▶ _Task description_:
Your answer should be an exact copy of the lines from the one containing "Screen dimensions: 1050x705" through the last line of the records below, without any pictures.

== Input material ==

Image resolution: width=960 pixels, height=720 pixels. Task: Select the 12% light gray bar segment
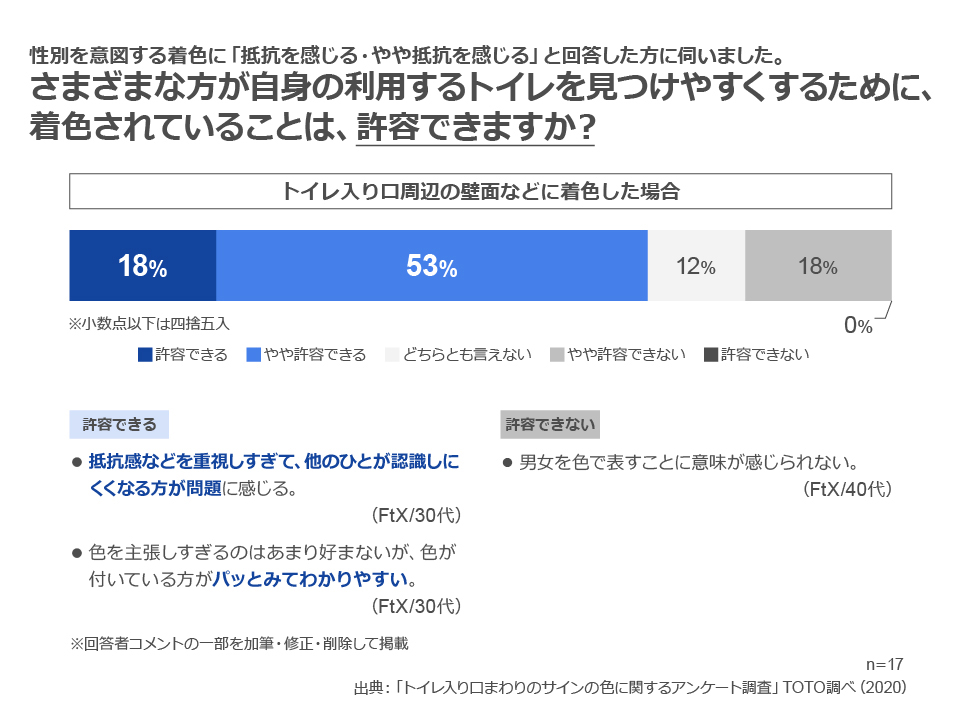coord(696,266)
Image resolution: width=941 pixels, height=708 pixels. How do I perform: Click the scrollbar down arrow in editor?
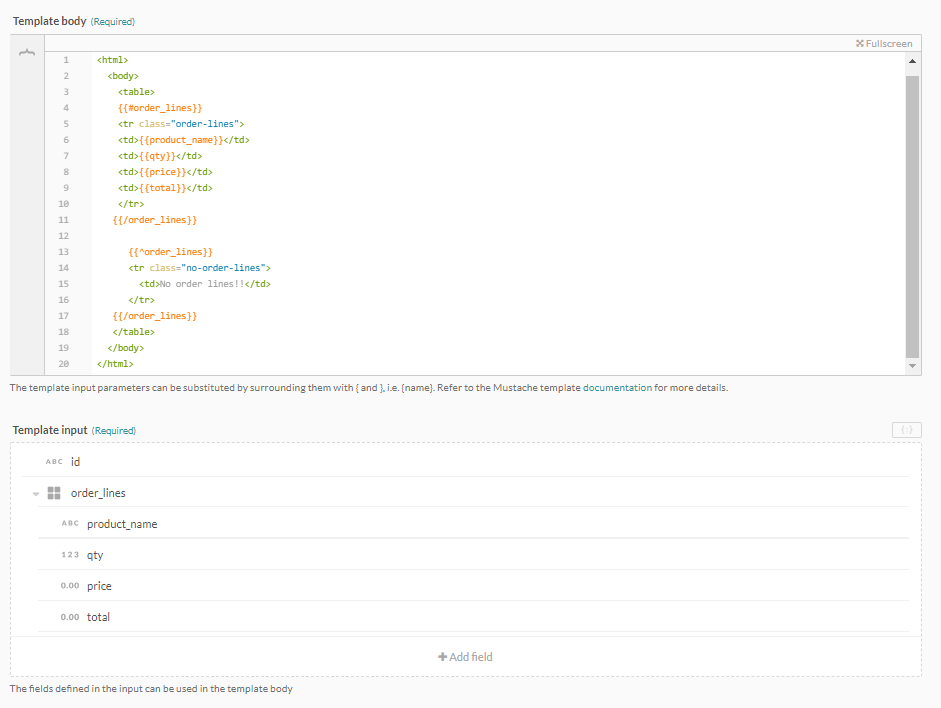pos(911,365)
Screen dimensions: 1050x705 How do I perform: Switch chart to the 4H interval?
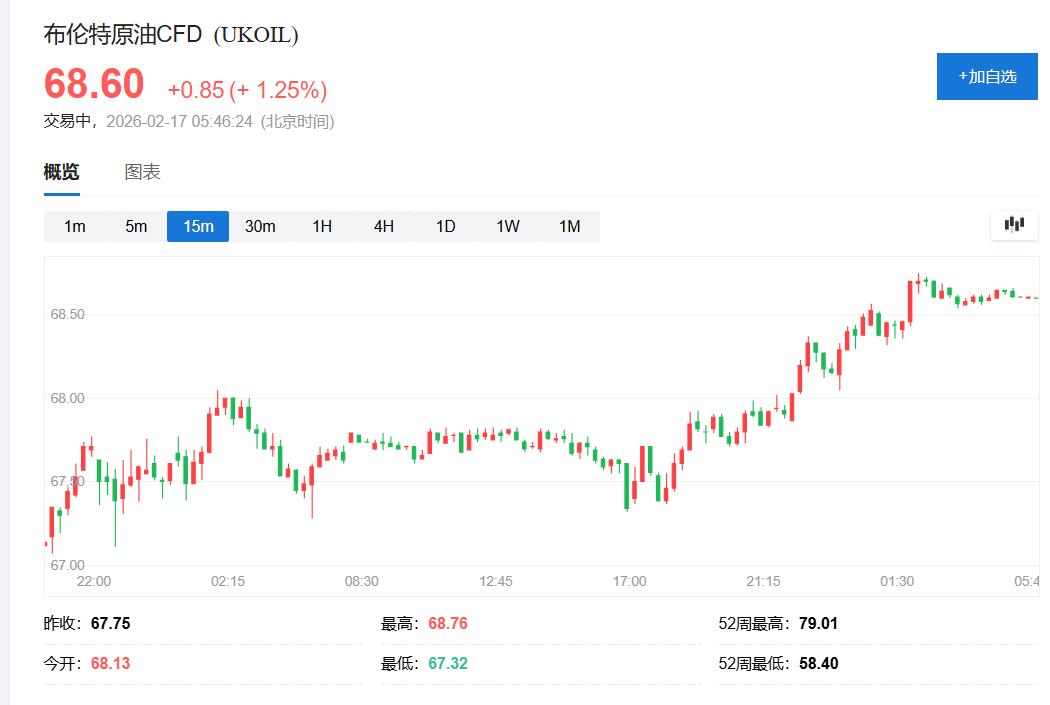click(383, 226)
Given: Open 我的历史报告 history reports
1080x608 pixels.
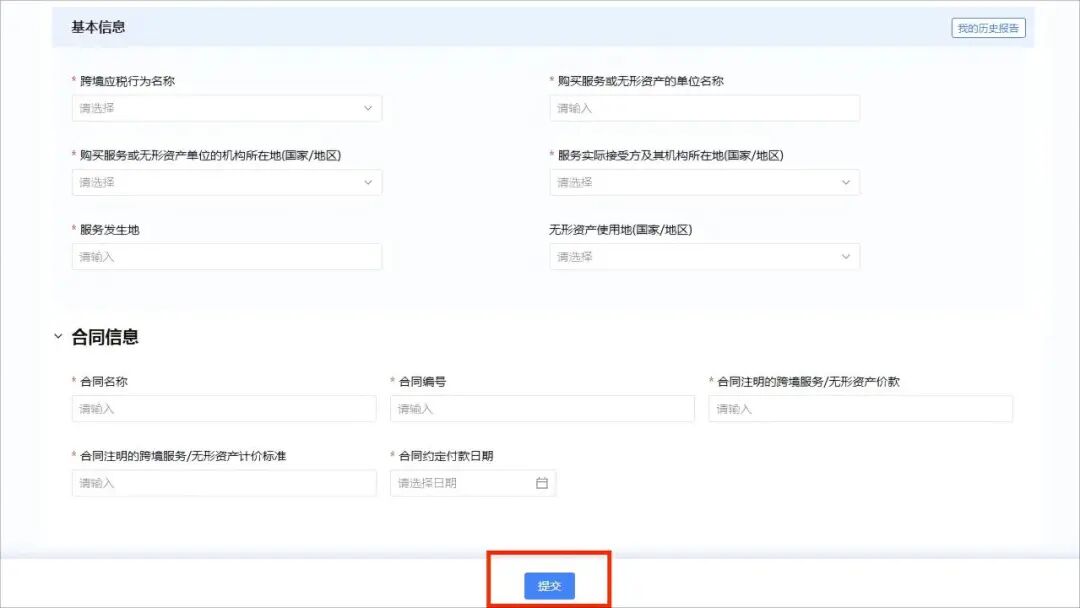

===

▶ _Exercise answer_:
Screen dimensions: 1050x705 How do I perform: Switch chart to the 4H interval?
click(383, 226)
Given: Open 我的历史报告 history reports
1080x608 pixels.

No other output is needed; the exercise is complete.